If the failure includes an "OOPS:" type message in your log or on screen
please read "Documentation/oops-tracing.txt" before posting your bug
report. This explains what you should do with the "Oops" information to
make it useful to the recipient.
Send the output to the maintainer of the kernel area that seems to be
involved with the problem, and cc the relevant mailing list. Don't worry
too much about getting the wrong person. If you are unsure send it to the
person responsible for the code relevant to what you were doing. If it
occurs repeatably try and describe how to recreate it. That is worth even
more than the oops itself. The list of maintainers and mailing lists is
in the MAINTAINERS file in this directory. If you know the file name that
causes the problem you can use the following command in this directory to
find some of the maintainers of that file:
perl scripts/get_maintainer.pl -f <filename>
If it is a security bug, please copy the Security Contact listed in the
MAINTAINERS file. They can help coordinate bugfix and disclosure. See
Documentation/SecurityBugs for more information.
If you are totally stumped as to whom to send the report, send it to
firstname.lastname@example.org. (For more information on the linux-kernel
mailing list see http://www.tux.org/lkml/).
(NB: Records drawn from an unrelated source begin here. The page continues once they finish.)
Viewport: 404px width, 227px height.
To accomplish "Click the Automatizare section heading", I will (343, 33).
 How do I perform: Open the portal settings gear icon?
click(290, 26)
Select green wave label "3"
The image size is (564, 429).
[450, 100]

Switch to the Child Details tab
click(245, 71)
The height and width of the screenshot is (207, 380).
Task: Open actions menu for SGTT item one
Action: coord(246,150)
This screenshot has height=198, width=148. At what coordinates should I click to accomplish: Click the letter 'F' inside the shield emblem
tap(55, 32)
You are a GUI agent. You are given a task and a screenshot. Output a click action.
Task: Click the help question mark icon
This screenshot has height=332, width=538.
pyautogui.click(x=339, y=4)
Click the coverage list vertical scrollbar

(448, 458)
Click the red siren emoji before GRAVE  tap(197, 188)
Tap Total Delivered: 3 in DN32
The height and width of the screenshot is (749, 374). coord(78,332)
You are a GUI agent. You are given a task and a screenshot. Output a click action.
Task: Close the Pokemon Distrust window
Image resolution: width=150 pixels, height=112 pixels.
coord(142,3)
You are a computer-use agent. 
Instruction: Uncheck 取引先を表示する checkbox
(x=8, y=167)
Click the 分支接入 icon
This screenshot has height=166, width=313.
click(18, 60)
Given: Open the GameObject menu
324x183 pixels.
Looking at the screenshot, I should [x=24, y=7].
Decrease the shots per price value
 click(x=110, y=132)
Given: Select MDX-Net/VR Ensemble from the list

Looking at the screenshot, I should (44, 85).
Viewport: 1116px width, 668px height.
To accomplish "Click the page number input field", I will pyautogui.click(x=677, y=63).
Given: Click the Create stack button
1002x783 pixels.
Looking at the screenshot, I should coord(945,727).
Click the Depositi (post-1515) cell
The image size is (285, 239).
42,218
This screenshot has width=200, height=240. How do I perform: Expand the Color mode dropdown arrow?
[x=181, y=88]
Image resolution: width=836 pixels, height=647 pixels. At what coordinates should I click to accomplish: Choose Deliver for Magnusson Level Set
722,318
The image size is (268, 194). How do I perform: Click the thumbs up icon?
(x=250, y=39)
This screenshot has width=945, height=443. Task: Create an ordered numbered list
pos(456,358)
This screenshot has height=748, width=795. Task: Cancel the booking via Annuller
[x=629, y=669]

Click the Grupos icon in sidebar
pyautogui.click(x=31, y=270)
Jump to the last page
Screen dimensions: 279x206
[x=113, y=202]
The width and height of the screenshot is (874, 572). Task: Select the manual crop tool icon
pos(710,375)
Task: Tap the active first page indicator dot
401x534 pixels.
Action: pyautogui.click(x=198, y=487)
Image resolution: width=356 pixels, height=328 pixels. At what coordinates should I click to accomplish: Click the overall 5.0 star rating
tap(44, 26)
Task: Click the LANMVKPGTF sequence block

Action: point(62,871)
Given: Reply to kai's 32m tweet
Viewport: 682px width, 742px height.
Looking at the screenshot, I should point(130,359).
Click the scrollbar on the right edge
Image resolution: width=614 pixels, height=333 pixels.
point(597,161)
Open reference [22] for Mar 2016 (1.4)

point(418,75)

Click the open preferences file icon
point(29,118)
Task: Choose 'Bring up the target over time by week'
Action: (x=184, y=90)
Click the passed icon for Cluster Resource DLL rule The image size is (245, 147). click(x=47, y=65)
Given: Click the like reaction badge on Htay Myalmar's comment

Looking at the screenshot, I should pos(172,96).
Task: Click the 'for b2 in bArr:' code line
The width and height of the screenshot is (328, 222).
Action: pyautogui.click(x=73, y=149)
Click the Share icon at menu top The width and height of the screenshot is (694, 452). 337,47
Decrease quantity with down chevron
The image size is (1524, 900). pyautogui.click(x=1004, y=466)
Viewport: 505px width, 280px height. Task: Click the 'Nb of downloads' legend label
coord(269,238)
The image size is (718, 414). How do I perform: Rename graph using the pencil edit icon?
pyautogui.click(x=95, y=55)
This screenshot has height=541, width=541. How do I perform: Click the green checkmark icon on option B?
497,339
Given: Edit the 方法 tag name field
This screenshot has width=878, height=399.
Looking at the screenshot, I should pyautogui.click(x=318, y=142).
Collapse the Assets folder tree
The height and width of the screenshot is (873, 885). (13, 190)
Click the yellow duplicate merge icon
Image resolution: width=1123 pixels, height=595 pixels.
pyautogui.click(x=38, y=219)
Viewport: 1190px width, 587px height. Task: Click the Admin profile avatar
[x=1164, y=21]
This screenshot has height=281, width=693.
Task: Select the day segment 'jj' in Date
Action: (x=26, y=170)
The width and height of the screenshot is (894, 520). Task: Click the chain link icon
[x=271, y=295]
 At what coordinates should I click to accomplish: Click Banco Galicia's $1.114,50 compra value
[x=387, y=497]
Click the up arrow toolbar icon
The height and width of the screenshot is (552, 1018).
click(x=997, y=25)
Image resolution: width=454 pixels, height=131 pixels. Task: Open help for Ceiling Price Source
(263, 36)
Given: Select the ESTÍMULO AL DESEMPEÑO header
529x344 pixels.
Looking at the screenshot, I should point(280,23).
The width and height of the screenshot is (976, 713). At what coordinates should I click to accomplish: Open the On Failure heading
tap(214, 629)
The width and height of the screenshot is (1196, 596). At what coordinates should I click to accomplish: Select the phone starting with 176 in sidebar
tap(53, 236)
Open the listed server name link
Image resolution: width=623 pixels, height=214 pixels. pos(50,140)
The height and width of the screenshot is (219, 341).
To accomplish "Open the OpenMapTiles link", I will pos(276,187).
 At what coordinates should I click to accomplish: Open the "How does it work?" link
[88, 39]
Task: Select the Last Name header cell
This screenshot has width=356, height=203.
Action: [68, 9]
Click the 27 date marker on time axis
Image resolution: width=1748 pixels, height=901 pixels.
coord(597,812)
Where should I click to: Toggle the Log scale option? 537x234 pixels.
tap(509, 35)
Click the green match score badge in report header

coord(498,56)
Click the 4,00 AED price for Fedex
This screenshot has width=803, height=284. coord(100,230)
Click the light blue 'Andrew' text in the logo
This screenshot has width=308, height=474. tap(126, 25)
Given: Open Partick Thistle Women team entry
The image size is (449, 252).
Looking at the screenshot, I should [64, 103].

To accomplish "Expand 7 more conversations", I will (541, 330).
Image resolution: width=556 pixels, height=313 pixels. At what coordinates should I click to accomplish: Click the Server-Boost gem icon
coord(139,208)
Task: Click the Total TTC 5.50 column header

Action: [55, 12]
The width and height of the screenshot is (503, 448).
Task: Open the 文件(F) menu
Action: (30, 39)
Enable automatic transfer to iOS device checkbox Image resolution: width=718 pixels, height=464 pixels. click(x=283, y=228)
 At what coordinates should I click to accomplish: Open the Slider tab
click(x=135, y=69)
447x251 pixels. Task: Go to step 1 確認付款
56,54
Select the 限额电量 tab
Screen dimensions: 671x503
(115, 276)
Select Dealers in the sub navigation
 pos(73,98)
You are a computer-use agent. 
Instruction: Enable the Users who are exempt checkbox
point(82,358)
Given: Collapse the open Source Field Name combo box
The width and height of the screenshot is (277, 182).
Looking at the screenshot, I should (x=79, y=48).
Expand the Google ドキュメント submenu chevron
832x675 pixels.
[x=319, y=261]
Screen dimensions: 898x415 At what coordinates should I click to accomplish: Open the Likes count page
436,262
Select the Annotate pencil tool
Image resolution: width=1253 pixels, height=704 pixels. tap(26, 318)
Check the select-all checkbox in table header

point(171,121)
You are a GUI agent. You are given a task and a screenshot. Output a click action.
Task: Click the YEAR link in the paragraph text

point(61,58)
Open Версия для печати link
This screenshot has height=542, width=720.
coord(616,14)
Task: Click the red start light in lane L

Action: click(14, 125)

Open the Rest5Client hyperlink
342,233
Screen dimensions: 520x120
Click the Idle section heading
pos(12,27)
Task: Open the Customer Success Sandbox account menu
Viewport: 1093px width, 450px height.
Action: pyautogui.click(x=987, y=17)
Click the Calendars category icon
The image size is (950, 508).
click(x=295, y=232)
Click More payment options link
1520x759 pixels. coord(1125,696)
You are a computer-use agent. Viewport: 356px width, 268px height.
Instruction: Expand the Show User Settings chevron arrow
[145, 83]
This is a suggested format for a bug report sent to the Linux kernel mailing
list. Having a standardized bug report form makes it easier for you not to
overlook things, and easier for the developers to find the pieces of
information they're really interested in. Don't feel you have to follow it.
First run the ver_linux script included as scripts/ver_linux, which
reports the version of some important subsystems. Run this script with
the command "sh scripts/ver_linux".
Use that information to fill in all fields of the bug report form, and
post it to the mailing list with a subject of "PROBLEM: <one line
summary from [1.]>" for easy identification by the developers.
[1.] One line summary of the problem:
[2.] Full description of the problem/report:
[3.] Keywords (i.e., modules, networking, kernel):
[4.] Kernel information
[4.1.] Kernel version (from /proc/version):
[4.2.] Kernel .config file:
[5.] Most recent kernel version which did not have the bug:
[6.] Output of Oops.. message (if applicable) with symbolic information
resolved (see Documentation/oops-tracing.txt)
[7.] A small shell script or example program which triggers the
problem (if possible)
[8.1.] Software (add the output of the ver_linux script here)
[8.2.] Processor information (from /proc/cpuinfo):
[8.3.] Module information (from /proc/modules):
[8.4.] Loaded driver and hardware information (/proc/ioports, /proc/iomem)
[8.5.] PCI information ('lspci -vvv' as root)
[8.6.] SCSI information (from /proc/scsi/scsi)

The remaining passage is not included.